The Gainesville Utilities Department is a municipally owned and
operated electric utility serving approximately 17,000 customers in
a 22-square-mile area covering the city of Gainesville and adjacent
portions of Alachua County, Florida. In 1965, Gainesville's
"isolated" system had a total generating capability of 108.4
megawatts (mw) while its peak load was 51.1 mw. Gainesville's
generating capacity in 1965 consisted of five steam electric
generating units ranging from five to 50 mw. Thus, Gainesville's
generating capacity of 108.4 mw gave it a reserve capacity of 57.3
mw over its annual peak load of 51.1 mw -- a reserve adequate to
cover the shutdown of the system's largest generating unit of 50
mw. Gainesville's peak load was projected to be doubled to 102 mw
by 1970. Its 1970 capacity, however, was projected to increase to
only 138.4 mw through the addition in 1968 of two 15-mw gas-turbine
generators. Thus, an interconnection was necessary if Gainesville
was to avoid having to make a still greater investment in
generating equipment.
Florida Power Corporation operates a major electric generation,
transmission, and distribution system serving 370,000 retail
customers in a 20,600-square-mile system serving 32 counties in
central and northwest Florida, including Alachua County. It also
supplies power at wholesale to 12 municipal distribution systems
and 9 REA cooperatives. In 1966, Florida Power had an aggregate
generating capability of 1595 mw and experienced a peak load of
1232 mw. At the time of the hearing before the Commission, Florida
Power was building a 525-mw generating unit to begin service in
December, 1969, and
Page 402 U. S. 521
anticipated a 1970 generating capability of 2114 mw and a 1970
peak load of 1826 mw. Thus, the anticipated excess of capacity over
peak load, 288 mw, is less than the size of its largest generating
unit, 525 mw. However, the deficiency is provided for by
interconnections which Florida Power has with four other Florida
utilities.
See n 3,
supra. All five of these utilities constitute the Florida
Operating Committee, which, though informal in nature, serves as a
medium through which the technical operations of its members are
coordinated. As a result of the sharing of reserves made possible
by the interconnection of the Committee's members, each utility is
able to reduce the reserve generating capacity that would be
required if it were electrically isolated. Specifically, each of
the Florida Operating Committee members maintains generating
capacity equal to 115% of its annual peak load.

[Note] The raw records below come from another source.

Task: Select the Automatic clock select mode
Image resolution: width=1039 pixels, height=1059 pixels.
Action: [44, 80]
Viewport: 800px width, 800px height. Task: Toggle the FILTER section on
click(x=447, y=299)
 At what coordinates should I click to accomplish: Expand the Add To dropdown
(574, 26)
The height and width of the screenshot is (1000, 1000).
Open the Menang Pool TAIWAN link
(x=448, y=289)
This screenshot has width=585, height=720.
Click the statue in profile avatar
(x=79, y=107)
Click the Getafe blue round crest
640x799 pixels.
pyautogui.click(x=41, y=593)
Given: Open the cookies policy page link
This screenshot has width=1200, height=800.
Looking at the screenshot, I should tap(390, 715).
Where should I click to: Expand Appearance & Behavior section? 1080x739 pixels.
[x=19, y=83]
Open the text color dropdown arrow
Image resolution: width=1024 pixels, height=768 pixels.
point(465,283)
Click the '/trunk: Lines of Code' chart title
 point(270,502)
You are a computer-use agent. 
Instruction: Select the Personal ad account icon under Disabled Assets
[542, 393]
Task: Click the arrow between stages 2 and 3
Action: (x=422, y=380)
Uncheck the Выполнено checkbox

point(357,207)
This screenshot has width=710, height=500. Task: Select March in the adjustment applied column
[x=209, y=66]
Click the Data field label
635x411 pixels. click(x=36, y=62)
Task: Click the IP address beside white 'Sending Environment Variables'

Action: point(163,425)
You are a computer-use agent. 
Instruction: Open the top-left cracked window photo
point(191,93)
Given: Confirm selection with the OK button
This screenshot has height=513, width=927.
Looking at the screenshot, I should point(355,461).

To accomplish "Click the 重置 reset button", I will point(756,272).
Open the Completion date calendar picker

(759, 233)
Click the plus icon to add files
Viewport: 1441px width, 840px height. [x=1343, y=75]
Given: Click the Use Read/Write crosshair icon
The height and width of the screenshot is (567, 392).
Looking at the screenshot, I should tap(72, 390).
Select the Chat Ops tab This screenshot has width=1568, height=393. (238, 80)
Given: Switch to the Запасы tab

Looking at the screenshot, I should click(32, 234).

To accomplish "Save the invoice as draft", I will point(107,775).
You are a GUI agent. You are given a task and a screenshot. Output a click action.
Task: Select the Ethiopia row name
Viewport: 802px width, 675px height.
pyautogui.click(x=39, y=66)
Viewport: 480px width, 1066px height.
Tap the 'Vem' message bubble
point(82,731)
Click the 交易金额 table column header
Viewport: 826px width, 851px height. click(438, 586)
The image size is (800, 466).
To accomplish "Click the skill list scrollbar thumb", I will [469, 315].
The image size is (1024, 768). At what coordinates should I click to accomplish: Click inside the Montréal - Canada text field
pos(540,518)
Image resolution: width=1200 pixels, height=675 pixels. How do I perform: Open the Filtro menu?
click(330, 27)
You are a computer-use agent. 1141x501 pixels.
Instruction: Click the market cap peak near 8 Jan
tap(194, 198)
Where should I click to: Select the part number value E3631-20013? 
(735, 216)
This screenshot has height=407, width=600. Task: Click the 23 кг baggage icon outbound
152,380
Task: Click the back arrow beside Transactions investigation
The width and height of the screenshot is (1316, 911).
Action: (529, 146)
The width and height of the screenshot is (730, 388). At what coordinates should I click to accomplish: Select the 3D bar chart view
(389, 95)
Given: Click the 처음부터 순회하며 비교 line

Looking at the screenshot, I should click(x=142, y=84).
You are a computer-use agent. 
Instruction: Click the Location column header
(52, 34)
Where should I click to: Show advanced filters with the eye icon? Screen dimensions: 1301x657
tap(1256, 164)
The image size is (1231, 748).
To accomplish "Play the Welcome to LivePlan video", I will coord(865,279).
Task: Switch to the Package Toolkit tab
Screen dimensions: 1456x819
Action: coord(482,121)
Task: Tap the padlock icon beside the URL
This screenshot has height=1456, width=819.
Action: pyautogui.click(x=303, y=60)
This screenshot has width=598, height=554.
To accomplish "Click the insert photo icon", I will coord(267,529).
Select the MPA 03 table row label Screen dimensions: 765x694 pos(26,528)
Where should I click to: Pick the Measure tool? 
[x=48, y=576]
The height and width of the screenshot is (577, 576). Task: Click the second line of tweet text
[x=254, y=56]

For several years prior to 1965, Gainesville sought to negotiate
an "interconnection" with Florida Power and with another member of
the Florida Operating Committee, Florida Power & Light. When
those efforts failed, Gainesville, in 1965, filed an application
with the Commission seeking an order under § 202(b) directing
Florida Power to interconnect with Gainesville. [
Footnote 4]
II
Section 202(b) authorizes the Federal Power Commission to order
a utility to interconnect with another, and to "prescribe the terms
and conditions of the arrangement . . . ," if the Commission "finds
such action
Page 402 U. S. 522
necessary or appropriate in the public interest," and "if the
Commission finds that no undue burden will be placed upon such
public utility thereby." The proviso to the section makes explicit
that the Commission has no authority in ordering an
interconnection
"to compel the enlargement of generating facilities . . . [or]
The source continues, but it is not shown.